If you have opted to include a summary of executive qualifications, key achievements or an executive profile, avoid adding “fluffy”, superfluous statements that don’t add value like these:

-- Great problem solver concerning customer relations, inventory management and cost containment.
-- Demonstrates superior leadership through conceptual thinking and strategic planning.
-- Articulate communicator with expertise in professional presentations and key professional relationships.

These statements are too general and can be used by any executive candidate – in addition, they do a poor job of communicating any real differentiating value between you and other jobseekers.

Why not use powerful statements like these:

• Forward-thinking strategist able to structure contract agreements, financial investments, and joint ventures that increase business growth and minimize financial losses.
• Broad-based expertise with marketing to diverse cultural and ethnic groups in untapped, domestic, and international markets.

Is Your Executive Resume Heavily Weighted With Career Achievements?

Anyone reading your executive resume should not have to work hard to determine if you are the right candidate and your “wow” factors should stand out immediately.

Always keep in mind that your executive resume is a career marketing document that needs to effectively “sell” you to potential employers.

When your career achievements and high-impact accomplishment statements are buried among your daily or overall responsibilities, you can easily be overlooked as a viable candidate.

You can draw attention to major career achievements in several formats:

A. Try writing an umbrella statement with quantifiable successes that really show your problem-solving and leadership capabilities. In both examples below, you would place the statement before the actual job description.
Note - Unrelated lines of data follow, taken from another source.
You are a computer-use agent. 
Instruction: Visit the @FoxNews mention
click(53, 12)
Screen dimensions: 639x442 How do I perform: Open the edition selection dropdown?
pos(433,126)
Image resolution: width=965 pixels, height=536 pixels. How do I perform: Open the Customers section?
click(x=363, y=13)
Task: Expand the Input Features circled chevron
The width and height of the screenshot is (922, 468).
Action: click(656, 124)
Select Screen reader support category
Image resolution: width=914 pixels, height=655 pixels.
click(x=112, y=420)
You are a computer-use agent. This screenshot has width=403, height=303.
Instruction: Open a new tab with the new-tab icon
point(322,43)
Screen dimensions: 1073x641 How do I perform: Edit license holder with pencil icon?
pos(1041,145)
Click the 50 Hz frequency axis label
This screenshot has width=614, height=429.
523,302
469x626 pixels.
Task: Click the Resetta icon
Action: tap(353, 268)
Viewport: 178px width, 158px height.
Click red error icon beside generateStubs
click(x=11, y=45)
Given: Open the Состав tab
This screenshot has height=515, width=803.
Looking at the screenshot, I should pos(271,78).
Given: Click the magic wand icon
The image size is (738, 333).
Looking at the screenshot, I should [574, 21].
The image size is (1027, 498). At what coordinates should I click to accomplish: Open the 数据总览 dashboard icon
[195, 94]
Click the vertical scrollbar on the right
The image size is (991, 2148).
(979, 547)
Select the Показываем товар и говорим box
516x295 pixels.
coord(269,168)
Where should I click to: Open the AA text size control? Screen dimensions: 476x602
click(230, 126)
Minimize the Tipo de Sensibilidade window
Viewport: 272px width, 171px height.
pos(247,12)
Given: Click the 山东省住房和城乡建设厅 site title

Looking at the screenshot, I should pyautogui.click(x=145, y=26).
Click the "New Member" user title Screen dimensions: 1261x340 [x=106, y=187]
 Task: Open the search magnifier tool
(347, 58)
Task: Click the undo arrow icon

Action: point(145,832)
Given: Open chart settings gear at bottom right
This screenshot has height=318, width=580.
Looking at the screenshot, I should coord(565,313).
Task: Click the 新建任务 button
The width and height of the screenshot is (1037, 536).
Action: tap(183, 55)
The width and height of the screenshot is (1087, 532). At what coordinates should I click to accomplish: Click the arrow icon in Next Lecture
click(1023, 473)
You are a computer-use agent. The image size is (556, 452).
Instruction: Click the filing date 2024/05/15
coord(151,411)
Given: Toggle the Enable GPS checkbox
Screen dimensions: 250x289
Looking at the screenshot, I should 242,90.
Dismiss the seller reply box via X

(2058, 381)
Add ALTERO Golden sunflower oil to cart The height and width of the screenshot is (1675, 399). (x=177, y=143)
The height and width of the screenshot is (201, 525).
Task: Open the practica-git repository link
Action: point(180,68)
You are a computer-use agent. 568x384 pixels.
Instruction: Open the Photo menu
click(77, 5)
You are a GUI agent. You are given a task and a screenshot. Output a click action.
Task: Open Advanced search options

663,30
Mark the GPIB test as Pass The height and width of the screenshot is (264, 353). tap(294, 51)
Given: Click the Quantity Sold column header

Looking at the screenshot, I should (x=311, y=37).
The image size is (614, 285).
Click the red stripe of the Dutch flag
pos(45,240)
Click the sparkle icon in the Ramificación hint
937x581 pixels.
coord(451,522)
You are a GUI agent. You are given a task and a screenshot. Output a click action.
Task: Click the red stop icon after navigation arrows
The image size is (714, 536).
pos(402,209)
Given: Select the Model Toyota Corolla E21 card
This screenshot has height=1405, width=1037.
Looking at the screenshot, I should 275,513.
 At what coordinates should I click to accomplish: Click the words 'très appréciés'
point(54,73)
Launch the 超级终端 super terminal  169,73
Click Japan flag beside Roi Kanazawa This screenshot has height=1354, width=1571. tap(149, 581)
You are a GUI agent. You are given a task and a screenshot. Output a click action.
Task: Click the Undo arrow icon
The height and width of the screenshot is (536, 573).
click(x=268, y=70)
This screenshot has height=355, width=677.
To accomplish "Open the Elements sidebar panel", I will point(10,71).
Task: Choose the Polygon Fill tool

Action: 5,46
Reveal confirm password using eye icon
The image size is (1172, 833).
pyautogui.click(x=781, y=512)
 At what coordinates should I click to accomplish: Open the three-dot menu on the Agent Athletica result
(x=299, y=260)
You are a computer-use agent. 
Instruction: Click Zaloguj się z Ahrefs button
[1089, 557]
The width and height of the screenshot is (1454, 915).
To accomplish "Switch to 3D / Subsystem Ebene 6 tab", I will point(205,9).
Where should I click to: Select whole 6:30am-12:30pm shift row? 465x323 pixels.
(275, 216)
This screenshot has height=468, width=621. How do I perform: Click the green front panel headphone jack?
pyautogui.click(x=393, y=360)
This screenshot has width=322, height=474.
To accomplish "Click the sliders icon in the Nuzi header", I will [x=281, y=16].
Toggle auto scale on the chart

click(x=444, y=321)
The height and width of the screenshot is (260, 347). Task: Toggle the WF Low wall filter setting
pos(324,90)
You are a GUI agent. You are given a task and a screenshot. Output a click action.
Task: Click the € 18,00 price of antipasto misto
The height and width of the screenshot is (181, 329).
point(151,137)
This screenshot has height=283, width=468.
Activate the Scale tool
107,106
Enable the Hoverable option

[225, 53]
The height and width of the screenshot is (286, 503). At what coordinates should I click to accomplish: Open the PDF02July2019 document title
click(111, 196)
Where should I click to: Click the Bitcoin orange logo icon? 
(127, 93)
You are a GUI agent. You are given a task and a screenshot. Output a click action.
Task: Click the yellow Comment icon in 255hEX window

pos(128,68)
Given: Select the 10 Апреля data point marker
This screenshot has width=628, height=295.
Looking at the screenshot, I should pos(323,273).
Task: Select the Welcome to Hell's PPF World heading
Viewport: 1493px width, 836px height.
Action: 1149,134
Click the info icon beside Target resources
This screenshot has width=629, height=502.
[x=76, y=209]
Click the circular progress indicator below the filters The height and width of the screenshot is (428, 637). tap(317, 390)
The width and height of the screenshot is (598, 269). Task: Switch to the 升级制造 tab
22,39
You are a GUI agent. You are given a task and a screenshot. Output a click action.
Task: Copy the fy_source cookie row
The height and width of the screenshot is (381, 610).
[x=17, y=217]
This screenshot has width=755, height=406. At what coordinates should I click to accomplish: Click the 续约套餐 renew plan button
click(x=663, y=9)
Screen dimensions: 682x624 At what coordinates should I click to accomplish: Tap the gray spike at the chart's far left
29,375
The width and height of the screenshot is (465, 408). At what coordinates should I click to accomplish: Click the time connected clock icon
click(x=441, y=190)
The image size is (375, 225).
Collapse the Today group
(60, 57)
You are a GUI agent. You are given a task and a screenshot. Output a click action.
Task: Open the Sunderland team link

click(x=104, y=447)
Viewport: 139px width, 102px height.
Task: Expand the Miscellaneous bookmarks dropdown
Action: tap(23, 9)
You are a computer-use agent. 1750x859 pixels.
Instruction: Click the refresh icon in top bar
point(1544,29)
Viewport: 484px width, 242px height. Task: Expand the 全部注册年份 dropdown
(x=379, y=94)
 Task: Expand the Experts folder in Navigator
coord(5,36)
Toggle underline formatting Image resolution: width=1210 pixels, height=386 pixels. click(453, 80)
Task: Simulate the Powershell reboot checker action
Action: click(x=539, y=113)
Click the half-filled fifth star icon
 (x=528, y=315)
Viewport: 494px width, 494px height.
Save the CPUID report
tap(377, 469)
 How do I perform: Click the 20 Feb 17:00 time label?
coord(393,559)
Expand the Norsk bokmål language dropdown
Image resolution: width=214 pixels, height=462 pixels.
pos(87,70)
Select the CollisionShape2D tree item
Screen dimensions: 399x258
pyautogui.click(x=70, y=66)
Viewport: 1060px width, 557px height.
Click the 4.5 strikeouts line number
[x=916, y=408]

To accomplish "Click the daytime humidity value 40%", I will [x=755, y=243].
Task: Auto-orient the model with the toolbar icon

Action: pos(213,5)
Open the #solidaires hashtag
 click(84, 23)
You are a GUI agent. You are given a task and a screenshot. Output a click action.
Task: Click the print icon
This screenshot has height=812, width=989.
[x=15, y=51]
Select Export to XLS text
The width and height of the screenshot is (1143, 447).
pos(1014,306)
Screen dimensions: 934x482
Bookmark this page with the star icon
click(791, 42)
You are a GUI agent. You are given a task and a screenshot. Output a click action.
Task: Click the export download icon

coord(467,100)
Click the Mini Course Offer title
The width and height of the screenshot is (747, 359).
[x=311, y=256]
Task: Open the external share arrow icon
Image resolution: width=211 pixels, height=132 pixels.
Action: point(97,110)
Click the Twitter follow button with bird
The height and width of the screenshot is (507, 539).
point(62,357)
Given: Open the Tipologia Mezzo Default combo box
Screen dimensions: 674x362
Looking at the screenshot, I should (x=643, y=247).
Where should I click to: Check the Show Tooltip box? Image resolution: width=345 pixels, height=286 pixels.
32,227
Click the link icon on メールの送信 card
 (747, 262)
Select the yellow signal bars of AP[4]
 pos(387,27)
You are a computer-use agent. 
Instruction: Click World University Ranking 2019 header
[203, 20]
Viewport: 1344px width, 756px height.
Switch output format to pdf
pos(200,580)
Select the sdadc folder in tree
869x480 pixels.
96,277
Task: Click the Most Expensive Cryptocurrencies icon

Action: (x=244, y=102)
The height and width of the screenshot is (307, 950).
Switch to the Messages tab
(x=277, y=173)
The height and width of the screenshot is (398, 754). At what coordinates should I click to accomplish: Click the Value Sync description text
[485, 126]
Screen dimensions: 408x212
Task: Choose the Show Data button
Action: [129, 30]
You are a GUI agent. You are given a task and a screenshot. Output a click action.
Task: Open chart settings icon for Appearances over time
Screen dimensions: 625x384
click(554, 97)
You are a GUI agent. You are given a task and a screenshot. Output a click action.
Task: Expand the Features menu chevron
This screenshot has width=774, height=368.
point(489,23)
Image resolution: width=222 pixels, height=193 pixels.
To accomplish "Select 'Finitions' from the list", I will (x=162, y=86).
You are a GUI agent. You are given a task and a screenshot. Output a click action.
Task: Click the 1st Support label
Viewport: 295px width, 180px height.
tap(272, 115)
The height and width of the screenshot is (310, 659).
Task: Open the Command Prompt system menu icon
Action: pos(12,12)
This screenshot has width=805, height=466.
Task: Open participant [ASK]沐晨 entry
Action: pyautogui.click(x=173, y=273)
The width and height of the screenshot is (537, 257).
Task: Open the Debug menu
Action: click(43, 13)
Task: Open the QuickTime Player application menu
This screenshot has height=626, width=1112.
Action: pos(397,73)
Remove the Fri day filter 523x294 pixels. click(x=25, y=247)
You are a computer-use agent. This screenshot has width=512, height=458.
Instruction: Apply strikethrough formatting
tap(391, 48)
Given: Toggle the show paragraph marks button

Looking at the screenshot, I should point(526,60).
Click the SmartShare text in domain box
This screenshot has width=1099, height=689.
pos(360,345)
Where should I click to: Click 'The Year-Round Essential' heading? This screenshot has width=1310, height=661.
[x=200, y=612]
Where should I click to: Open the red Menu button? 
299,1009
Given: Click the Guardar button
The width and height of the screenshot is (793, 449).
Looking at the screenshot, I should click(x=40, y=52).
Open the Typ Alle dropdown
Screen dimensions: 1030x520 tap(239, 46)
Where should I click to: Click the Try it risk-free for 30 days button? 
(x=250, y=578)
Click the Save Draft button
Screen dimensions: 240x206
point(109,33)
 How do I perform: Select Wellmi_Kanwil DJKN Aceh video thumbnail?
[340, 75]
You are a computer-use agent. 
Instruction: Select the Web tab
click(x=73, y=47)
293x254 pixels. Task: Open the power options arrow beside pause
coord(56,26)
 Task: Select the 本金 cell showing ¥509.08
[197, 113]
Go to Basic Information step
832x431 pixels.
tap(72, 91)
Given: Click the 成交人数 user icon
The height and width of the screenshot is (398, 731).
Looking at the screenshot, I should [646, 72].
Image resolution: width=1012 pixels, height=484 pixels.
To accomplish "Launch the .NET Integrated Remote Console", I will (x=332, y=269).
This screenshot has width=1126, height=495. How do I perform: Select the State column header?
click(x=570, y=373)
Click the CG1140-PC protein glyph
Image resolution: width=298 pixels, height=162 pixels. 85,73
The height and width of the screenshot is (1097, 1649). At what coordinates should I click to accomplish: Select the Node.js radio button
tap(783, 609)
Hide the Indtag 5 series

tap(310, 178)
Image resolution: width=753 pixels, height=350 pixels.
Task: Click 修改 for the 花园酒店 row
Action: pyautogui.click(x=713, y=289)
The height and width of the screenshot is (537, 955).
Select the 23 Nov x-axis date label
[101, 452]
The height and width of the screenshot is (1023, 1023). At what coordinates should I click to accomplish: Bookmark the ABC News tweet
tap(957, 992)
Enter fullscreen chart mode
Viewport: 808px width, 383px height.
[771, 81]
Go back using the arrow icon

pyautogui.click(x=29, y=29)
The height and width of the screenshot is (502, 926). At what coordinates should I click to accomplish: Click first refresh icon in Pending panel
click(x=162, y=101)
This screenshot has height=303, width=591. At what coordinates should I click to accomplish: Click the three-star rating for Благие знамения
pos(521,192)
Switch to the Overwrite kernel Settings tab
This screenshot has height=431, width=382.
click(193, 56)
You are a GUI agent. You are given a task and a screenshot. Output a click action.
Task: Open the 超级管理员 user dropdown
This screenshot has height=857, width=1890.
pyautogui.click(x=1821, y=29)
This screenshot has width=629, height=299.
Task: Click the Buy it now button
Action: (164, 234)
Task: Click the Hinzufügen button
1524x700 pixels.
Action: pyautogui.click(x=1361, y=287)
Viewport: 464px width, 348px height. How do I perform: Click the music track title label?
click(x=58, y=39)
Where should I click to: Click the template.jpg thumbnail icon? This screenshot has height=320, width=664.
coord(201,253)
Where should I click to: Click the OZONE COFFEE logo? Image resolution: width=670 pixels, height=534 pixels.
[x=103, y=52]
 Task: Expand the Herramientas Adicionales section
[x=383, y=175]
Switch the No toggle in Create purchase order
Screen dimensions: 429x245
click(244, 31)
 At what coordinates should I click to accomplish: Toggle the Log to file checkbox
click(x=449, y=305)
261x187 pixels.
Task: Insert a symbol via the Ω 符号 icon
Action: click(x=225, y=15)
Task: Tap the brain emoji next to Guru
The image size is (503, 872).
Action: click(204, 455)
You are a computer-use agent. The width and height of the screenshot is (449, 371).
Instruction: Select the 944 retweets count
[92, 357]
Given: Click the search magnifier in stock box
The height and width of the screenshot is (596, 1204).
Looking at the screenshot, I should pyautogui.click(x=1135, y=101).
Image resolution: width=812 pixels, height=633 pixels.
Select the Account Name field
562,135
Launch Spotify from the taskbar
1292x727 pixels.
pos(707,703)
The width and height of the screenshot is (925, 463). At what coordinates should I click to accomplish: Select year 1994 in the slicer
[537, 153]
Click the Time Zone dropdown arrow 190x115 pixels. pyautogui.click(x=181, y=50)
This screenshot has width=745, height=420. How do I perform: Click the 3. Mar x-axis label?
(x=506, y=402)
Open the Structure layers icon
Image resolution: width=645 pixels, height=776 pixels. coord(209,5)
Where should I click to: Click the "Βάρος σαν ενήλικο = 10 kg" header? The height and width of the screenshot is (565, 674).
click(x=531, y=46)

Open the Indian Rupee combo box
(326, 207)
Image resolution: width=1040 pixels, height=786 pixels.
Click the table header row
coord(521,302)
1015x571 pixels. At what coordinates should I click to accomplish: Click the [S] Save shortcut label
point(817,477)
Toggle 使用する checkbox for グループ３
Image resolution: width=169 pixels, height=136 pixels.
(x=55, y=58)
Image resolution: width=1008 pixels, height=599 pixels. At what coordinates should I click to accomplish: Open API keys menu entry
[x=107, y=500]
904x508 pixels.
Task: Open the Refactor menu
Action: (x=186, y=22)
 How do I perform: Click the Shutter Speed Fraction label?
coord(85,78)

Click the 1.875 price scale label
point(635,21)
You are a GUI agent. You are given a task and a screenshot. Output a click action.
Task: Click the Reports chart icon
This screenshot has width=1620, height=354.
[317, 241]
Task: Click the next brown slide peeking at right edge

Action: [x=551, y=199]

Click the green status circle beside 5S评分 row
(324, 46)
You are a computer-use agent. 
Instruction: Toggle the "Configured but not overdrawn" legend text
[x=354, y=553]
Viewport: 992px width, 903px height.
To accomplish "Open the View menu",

Developed a healthcare consulting services company from startup to fully operational in just nine months; grew annual revenues from zero to $5 million in first year.


Performance Impact: Introduced innovative process improvement initiatives that automated 45 processes, shrunk operating costs by $500,000, and eliminated 100% of manual, time-consuming tasks.

B. You can also use hard-hitting, bulleted statements that really stand out like these examples below:

• Delivered $13.5 million savings in general and administrative expenses by conducting extensive review of corporate and field human resources operations.
• Reduced annual HR expenditures 50% by eliminating duplicate costs, creating benefit efficiencies, and reducing employee training costs.
• Decreased staff turnover 20% and boosted employee satisfaction by implementing targeted recruiting, retention and human resources enhancement programs.
• Lowered annual benefit costs for two consecutive years by introducing managed care approach to employee health care plans.

Is Your Personal Brand Or Value Proposition Statement Missing From Your Executive Resume?

Adding a personal branding statement to your executive resume helps to manage the readers’ expectations right from the beginning. Think about your professional reputation, your unique attributes and the consistent trend of career accomplishments - use that information to write strong, memorable branding statement that can be included as part of the title header on your executive resume.

For example a Manufacturing executive may have a branding statement like this:


Engaging cutting-edge technologies to advance corporate-wide initiatives, expedite manufacturing processes, and achieve aggressive revenue / cost objectives.

If a career move is going to be on your list of your New Year’s resolutions, take the time now to get your executive resume and career marketing documents in order. It may be time to just toss your existing resume!